BWL bond rating affirmed by Moody’s Investors Service
The Lansing Board of Water & Light has again received an excellent bond rating from the respected rating agency, Moody’s Investor Service.
Moody’s affirmed the BWL’s Aa3 rating. The BWL has maintained the Aa3 rating throughout one of the nation’s worst economic recessions on record.
“The BWL has risen to the fiscal challenges of the recession,” said BWL General Manager J. Peter Lark. “Moody’s rating is proof-positive that the company’s financial health is sound, and that we are well-positioned for growth as Michigan’s economy gradually rebounds.”
The rating of Aa3 by Moody’s is considered excellent by industry standards. In summarizing that rating, Moody’s cited the BWL’s competitive rates compared to investor-owned utilities; an economically stable area which the BWL serves; the company’s stable cash position, and above average debt service coverage.

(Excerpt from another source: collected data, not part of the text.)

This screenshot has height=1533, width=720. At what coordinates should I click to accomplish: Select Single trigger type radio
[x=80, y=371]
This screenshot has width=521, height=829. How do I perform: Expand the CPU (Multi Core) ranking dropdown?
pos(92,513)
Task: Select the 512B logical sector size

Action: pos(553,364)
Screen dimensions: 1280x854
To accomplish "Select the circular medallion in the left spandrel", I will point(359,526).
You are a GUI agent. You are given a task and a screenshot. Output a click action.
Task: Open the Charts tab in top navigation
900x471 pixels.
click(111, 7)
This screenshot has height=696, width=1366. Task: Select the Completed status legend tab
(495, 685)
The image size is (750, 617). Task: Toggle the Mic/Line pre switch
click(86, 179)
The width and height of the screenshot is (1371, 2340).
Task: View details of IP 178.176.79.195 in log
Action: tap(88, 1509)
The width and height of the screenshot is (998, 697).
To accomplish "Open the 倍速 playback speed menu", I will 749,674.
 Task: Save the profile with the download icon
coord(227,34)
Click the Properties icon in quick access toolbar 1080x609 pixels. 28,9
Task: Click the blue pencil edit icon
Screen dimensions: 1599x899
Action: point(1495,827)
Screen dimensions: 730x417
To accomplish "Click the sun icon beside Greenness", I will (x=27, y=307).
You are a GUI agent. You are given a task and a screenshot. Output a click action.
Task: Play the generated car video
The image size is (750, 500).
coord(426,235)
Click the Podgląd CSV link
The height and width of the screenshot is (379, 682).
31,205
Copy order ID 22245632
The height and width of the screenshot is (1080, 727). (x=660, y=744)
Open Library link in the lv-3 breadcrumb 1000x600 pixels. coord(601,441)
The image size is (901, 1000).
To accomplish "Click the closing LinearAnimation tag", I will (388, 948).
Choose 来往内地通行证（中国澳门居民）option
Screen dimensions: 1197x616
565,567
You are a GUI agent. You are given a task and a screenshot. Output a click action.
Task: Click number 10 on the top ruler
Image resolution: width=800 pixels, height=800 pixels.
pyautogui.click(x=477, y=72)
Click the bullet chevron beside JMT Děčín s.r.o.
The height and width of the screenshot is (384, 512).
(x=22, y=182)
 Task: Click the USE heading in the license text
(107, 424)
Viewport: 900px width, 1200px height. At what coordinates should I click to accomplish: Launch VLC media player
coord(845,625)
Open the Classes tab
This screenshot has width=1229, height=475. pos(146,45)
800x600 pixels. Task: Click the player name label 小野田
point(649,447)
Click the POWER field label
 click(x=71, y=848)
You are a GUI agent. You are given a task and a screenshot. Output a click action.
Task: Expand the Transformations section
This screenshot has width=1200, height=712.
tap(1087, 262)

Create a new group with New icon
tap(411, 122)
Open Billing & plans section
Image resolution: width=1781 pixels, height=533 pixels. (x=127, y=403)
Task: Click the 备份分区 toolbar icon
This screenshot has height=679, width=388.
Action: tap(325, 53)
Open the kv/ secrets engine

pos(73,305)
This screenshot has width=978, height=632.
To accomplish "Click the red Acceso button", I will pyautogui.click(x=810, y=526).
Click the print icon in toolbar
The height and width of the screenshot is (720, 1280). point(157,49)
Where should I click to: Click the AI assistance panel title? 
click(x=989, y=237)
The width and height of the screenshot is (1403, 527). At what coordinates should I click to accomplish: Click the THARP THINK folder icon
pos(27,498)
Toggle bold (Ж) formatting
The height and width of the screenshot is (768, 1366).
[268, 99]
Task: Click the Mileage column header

Moody’s report also noted that the BWL’s plans to build a new cogeneration facility is a first step in replacing an aging infrastructure, while retaining its tradition of having a low-cost power source.
In July 2010, the BWL announced plans to build a natural gas-fired facility in Lansing’s Reo Town. The cogeneration plant will produce both electricity and steam to serve customers.
The $182 million facility will be paid for by the issuance of 28-year bonds.
Bond ratings such as Moody’s are independent assessments of the relative credit risk associated with purchasing and holding a particular bond, and the likelihood that the obligation will be repaid on time and in full.
The BWL is Michigan’s largest public utility, and one of Michigan’s oldest. In 2010, the BWL celebrated its 125th anniversary of service to Greater Lansing.